国税庁は先ほど、平成21年分の路線価を公表した。全国約37万地点の標準宅地の平均路線価は1㎡あたり13万7千円で、前年比5.5%減で4年ぶりのマイナスとなったとした。全国の最高路線価は24年連続で東京銀座五丁目の鳩居堂前で1㎡あたり3,120万円(前年比2.0%減)、近畿の最高路線価は26年連続で大阪梅田の阪急百貨店前の1㎡あたり904万円(前年比5.8%減)である。路線価は何を基に決められるかというと、国土交通省が発表する公示価格。公示価格の80%を目安として決めているという。
私はいつも疑問に思うが、この度も、東京や大阪の一等地が1年間に数パーセントの下落で済んだのかということ。
この1年で不動産投資信託(Jリート)の縮小やリーマンショックの影響などもあり、上場企業である大手ディベロッパー、不動産会社が相次いで倒産した。これらの倒産の多くは監査法人から突きつけられた減損会計、つまり在庫として持っている土地は価値が下がったから、50%あるいは70%評価を落として下さいというもの。土地を所有することは上場会社にとって大きなリスクということをこの1年で証明したことになる。今や定款の事業目的に「不動産」があると、銀行の融資に支障を来たすとあって、次々に宅建の免許を返上する会社が相次いでいる。
特に東京都心部の値下がりがきつく、今や一等地のテナント賃料も下落の一途である。国税庁が公表した都心部の値下がりが僅か2%が本当だとすれば、不動産会社やゼネコンがこれほど土地売却を急いだり、慌てたりすることもなかった訳で、特に監査法人が減損会計を指摘することもなかったのだが?しかし実態は大きく値下がっている。マンションでさえも投げ売りが相次いでいる。

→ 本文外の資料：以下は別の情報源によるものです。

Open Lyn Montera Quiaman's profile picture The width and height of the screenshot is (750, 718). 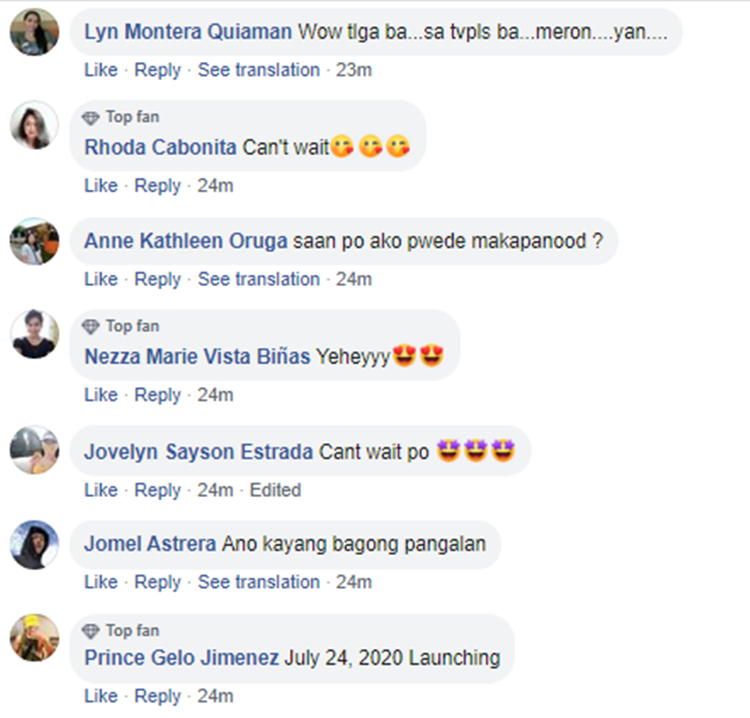coord(34,32)
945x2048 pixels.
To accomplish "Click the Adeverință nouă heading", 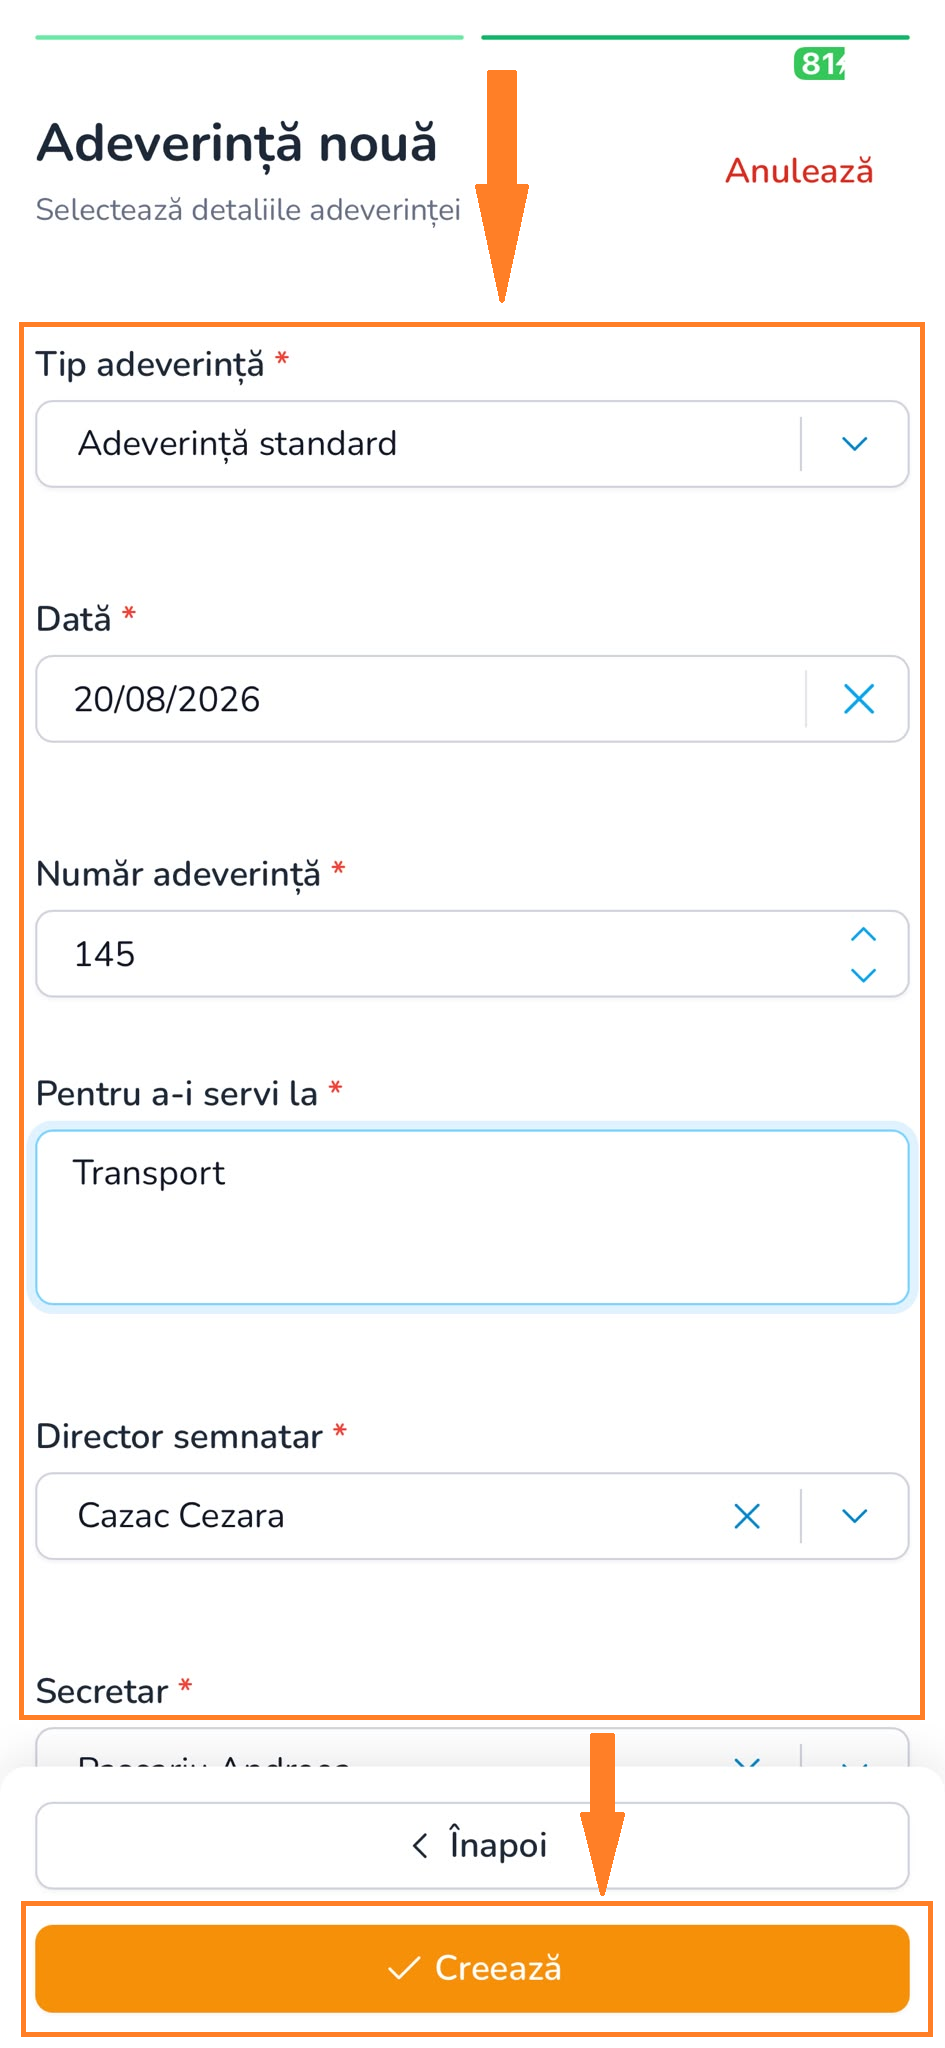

公示価格や路線価は何を参考にするかといえば、売買事例である。例えば坪100万円の土地が1年間で50万円に値下がったとする。しかしこの50万円はこの土地を実際に売買しない人達の参考価額である。この地主は例えば100万円で買った土地だから、とりあえず100万円で売りに出たとする。しかし誰も買わない。誰もが半値が妥当と思うからである。ところが路線価は100万円に近いところで判断する。不動産屋が100万円でこの土地を売りに出しているからである。買いたい人の価額を不動産屋は広告できない。つまり株でいえば「売り気配」の価額が時価なのである。
もっとわからないことがある。全国一高い銀座の鳩居堂前の土地。この土地の価額が昨年に比べ2%下がったとあるが、戦後60年を経ているが、この鳩居堂前の土地を売買されたことがない。大阪の阪急百貨店前も同じこと。半世紀も売買されたことのない土地の価額が何故わかるのか?不思議である。
路線価は何故必要かといえば、相続税や贈与税の計算の根拠になるからである。つまり国の税収のもとなのである。路線価はこのようなことから、高い方が税収入が豊かになるのは当然である。路線価の高いところはもう何十年も実際の取引価格がないのであるが、精通者の意見価格をもとに決定していると国は言う。精通者とは誰なのか?これは政府が決めた人達で構成しているのであるが、はたして納税者の方の意見も参考にしてくれているのであろうか?